=== Information given ===

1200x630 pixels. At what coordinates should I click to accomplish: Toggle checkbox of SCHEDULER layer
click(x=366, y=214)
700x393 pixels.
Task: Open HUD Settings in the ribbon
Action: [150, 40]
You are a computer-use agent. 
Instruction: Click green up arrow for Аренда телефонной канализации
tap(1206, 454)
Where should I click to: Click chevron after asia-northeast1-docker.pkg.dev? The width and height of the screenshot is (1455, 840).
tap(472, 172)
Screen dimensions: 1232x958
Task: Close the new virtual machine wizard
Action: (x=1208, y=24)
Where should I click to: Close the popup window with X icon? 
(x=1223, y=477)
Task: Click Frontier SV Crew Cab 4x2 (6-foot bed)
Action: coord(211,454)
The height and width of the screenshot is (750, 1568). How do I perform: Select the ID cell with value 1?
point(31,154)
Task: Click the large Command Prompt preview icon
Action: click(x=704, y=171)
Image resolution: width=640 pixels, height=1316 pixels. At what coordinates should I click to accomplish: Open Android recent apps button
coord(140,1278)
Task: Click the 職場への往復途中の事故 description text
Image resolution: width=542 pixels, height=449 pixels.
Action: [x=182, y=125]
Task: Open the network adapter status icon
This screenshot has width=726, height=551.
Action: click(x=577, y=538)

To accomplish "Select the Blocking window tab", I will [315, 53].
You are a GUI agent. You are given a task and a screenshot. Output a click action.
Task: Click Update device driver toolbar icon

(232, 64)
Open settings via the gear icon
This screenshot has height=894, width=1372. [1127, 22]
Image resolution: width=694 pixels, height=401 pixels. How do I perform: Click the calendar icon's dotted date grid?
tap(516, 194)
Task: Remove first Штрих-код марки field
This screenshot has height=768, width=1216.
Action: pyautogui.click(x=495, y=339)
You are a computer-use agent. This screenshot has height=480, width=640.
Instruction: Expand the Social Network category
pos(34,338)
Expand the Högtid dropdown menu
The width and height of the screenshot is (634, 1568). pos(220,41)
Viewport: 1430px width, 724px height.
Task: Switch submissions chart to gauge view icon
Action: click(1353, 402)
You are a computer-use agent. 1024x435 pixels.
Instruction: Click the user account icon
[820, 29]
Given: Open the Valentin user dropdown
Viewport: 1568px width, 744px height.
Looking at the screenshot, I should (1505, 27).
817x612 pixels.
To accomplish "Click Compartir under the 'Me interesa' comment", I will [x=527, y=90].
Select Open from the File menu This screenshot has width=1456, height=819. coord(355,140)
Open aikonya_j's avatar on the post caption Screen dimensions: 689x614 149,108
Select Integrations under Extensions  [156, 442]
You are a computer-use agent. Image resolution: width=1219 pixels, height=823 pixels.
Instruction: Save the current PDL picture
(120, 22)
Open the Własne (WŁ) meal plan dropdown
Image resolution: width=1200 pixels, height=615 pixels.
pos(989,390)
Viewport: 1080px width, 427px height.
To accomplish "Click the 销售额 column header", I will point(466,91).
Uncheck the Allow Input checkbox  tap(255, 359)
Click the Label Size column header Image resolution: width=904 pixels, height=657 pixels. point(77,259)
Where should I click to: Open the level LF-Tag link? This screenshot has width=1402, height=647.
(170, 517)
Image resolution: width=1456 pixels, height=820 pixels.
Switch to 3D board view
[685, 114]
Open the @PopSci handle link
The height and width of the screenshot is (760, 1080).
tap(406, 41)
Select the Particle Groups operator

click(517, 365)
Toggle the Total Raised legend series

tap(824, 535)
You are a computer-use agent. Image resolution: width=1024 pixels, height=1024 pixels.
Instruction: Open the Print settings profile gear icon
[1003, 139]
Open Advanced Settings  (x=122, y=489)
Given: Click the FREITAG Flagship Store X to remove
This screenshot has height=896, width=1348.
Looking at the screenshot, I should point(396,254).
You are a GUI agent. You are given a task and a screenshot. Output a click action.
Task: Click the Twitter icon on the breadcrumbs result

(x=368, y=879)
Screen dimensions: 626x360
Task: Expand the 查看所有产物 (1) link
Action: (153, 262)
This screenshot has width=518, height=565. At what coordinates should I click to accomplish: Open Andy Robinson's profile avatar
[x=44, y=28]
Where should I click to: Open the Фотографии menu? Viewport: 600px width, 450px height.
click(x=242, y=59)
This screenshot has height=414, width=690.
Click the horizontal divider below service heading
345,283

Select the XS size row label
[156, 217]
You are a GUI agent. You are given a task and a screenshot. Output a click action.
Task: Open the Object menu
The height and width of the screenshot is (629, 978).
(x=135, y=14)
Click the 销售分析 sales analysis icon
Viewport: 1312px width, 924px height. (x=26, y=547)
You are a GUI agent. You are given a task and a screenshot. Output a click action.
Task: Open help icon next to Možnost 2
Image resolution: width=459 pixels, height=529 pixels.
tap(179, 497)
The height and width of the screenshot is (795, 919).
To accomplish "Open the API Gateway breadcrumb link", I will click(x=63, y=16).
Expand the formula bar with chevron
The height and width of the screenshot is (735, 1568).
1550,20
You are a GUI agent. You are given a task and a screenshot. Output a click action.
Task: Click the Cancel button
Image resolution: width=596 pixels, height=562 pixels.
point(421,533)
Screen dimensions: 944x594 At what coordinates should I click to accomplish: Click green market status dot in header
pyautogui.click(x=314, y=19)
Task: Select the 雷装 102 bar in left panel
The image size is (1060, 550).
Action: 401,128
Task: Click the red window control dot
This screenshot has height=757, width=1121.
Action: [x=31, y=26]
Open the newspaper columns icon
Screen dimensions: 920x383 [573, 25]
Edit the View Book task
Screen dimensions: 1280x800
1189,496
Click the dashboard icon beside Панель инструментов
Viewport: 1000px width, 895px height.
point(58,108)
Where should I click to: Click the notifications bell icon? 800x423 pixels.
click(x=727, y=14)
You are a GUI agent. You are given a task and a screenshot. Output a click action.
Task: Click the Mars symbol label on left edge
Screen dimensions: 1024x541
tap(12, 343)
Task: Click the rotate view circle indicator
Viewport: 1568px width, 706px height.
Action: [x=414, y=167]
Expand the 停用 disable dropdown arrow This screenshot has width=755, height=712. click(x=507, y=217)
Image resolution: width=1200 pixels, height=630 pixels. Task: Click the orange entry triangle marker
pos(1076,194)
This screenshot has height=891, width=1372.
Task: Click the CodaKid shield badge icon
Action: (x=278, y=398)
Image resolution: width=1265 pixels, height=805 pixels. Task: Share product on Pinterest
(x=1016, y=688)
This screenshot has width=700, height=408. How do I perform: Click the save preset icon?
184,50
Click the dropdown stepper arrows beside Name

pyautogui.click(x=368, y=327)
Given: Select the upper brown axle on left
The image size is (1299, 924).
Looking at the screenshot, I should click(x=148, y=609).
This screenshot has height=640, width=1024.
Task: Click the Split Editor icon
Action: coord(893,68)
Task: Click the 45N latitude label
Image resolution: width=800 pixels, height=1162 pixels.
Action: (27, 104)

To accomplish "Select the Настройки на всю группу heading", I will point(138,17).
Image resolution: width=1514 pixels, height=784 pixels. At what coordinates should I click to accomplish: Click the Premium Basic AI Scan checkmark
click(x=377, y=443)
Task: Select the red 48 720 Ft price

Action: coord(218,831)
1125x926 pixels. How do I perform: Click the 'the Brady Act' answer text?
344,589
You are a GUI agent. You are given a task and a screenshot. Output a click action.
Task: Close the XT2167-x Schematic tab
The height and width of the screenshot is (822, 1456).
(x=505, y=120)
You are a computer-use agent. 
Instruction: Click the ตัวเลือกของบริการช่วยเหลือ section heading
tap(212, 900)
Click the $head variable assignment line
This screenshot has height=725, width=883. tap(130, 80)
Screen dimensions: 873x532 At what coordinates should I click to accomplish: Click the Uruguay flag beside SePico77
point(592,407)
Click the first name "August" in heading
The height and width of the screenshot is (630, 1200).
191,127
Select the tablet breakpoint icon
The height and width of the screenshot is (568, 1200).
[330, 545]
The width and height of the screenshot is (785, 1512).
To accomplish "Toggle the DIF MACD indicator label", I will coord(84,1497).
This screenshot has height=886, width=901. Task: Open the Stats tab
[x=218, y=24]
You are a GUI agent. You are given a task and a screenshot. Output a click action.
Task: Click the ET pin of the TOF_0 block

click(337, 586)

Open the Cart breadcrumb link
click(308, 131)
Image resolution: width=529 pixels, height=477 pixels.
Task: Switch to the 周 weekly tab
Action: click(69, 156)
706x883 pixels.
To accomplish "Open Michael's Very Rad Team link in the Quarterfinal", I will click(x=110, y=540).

===

> Exercise objective:
Only those lines of the entries above that run from the line containing "You are a computer-use agent. 1024x435" to the line containing "817x612 pixels.", both included, should be transcribed exactly.

> Response to the exercise:
You are a computer-use agent. 1024x435 pixels.
Instruction: Click the user account icon
[820, 29]
Given: Open the Valentin user dropdown
Viewport: 1568px width, 744px height.
Looking at the screenshot, I should (1505, 27).
817x612 pixels.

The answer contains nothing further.